Найти тему
Ваш тайный советник

Шерлок Холмс по-русски

Оглавление

Даниил Хармс мог подолгу стоять голым у окна

Хармс — не настоящее имя, а псевдоним Даниила Ювачёва. По одной версии, это калька с английского harm — «вред, ущерб»; по другой — псевдоним Ювачёв позаимствовал чуть ли не от сыщика Шерлока Холмса. Вот только свои сыскные работы Хармс проводил в области литературы и искусства. 

«Моему чокнутому сыну»

Все у Даниила было не как у людей, даже семья. Отец Иван Ювачёв — ссыльный революционер-народоволец — назвал сына, родившегося в год первой русской революции, в честь пророка Даниила. К этому времени бывший революционер с головой ушел в религию и стал духовным писателем. Сын пойдет «другим путем»: в жизни будет демонстративно аполитичным, в искусстве — революционным. Ювачёвы перестанут понимать друг друга: однажды отец подпишет Даниилу книгу — «Моему чокнутому сыну». 

Со временем отец и сын Ювачёвы перестали понимать друг друга
Со временем отец и сын Ювачёвы перестали понимать друг друга

Даню в 10 лет отдали не в обычную петроградскую школу, а в Петришуле, откуда он вышел с абсолютным знанием немецкого и английского, с чистым берлинским выговором и с плохим навыком правописания по-русски. От ошибок он более-менее избавился лишь к 30 годам. Ну, а отсутствие запятых в его текстах спишем на традиции футуристов. Не преуспел Даниил и в изучении электричества — был отчислен из электротехникума.

Человек в гетрах с маленькой собачкой

Хармс еще в школе увлекся искусством и поэзией. Причем сразу попал под влияние авангардистов — Велимира Хлебникова, Казимира Малевича, Александра Туфанова (последний, к слову, создал «Орден заумников DSО»), которые экспериментировали в области словотворчества и живописи. Неудивительно, что термин «заумь» навсегда прикрепят и к творчеству Хармса. Хотя чего заумного в его школьном каламбуре «задам по задам за дам»?

Записка Даниила Хармса для гостей
Записка Даниила Хармса для гостей

Он и внешне, и поведением выпадал из серой мрачноватой толпы в поношенной одежде. Время тогда было недоброе, кругом — хамство и нищета, а долговязый Хармс выруливал со своей Надеждинской (ныне — улица Маяковского) на Невский, словно на сцену театра: в кепи или даже в котелке, в длинном пальто или клетчатом пиджаке на иностранный манер, в шерстяных гетрах, да еще и с тростью. Или мог появиться в новом костюме, один из лацканов которого длиннее другого («Я так велел портному, мне так понравилось»). Или ходил с друзьями ночью по Невскому в цилиндрах и с диванными валиками под мышкой, залезал на фонари. А то и вовсе мог раздеться и подолгу стоять голым у окна, пока бдительные соседи не вызывали милицию. И тогда уже возмущался Хармс: «Что приятнее взору: старуха в одной рубашке или молодой человек, совершенно голый? И кому в своем виде непозволительно показаться перед людьми?»

» **ЗАДАНИЕ 1**
Повторите без изменений часть фрагмента страницы о Хармсе от «Хармс — не настоящее» до «литературы и искусства.».
» **ЗАДАНИЕ 2**
Подхватите фрагмент страницы о Хармсе и продолжите его, начиная сразу после последнего приведенного предложения.

» **ПРЕДСТАВЛЕННЫЕ ЗАПИСИ**
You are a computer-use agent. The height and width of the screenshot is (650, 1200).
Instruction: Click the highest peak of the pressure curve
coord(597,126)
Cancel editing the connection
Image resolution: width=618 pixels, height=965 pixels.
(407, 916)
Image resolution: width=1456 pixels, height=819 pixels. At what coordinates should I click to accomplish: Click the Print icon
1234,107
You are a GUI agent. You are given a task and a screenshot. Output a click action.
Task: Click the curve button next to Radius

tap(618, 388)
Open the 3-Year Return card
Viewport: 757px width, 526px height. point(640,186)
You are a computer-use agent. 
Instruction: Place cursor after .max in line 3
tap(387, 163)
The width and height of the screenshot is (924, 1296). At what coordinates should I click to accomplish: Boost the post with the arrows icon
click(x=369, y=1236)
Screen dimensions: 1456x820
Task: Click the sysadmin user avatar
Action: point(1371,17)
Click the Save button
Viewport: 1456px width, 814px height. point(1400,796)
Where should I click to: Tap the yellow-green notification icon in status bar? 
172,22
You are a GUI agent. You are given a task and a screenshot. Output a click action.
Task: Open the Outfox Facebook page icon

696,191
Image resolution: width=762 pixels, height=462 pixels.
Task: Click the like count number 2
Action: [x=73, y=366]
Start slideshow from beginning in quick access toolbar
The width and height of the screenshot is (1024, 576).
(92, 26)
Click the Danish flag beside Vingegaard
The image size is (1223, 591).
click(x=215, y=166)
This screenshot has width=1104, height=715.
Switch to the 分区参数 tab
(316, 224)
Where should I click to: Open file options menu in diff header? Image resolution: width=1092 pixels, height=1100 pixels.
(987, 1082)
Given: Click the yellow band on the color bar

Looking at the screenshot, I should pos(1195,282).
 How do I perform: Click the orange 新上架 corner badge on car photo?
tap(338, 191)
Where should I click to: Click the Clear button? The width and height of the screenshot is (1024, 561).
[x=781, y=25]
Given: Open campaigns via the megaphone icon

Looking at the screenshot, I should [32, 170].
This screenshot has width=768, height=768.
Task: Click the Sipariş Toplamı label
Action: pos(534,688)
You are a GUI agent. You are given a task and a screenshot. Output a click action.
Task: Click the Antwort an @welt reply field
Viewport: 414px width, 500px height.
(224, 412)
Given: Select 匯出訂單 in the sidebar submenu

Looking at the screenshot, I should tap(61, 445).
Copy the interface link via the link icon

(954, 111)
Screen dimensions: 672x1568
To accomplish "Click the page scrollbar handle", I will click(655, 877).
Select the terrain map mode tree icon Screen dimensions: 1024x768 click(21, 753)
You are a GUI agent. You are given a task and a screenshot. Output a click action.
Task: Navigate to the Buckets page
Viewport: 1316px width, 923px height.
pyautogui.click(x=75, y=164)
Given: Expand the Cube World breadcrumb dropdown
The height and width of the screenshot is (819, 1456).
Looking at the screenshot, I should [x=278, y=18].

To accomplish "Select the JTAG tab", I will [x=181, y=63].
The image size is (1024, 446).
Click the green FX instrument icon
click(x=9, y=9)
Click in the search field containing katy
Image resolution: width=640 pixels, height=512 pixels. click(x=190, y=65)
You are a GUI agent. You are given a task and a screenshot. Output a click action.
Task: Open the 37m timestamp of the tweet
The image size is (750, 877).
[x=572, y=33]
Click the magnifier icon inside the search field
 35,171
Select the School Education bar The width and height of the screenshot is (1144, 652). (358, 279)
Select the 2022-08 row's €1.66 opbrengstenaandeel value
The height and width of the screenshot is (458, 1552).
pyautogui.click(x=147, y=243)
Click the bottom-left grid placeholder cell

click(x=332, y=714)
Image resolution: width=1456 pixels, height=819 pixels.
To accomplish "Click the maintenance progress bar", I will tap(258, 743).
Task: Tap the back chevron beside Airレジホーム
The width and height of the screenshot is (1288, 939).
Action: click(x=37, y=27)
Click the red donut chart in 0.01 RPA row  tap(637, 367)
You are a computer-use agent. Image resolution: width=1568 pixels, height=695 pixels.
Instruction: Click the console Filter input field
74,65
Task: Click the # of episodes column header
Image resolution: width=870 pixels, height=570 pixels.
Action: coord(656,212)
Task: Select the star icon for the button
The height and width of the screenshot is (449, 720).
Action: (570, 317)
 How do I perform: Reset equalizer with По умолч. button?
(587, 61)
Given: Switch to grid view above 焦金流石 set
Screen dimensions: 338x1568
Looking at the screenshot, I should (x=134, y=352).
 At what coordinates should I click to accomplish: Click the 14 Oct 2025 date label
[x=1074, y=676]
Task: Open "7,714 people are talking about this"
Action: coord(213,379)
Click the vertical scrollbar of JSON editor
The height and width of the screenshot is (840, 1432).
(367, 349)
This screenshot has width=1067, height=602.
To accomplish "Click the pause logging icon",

» **РЕЗУЛЬТАТ ВЫПОЛНЕНИЯ 1**
Хармс — не настоящее имя, а псевдоним Даниила Ювачёва. По одной версии, это калька с английского harm — «вред, ущерб»; по другой — псевдоним Ювачёв позаимствовал чуть ли не от сыщика Шерлока Холмса. Вот только свои сыскные работы Хармс проводил в области литературы и искусства.

» **РЕЗУЛЬТАТ ВЫПОЛНЕНИЯ 2**
А в завершение образа молодого Даниила еще один штрих: рядом с ним на контрасте всегда были маленькие собачки на поводке (чаще — таксы) с хитроумными именами — «Бранденбургский концерт» или, например, «Чти память дня сражения при Фермопилах». 

Автопортрет Хармса
Автопортрет Хармса

От «чинарей» до ОБЕРИУ

В 1925 году в Ленинграде создалось неофициальное содружество молодых поэтов и философов «Чинари», куда вошли Александр Введенский, Леонид Липавский и Даниил Хармс. Исследователи не приходят к однозначному мнению, откуда взялось название, придуманное Введенским, поэтому смеем предположить, что это — идиома от устаревшей формы «чин чином», то есть по высшему разряду. Позже Введенский будет подписывать свои стихи — «Чинарь авторитет бессмыслицы».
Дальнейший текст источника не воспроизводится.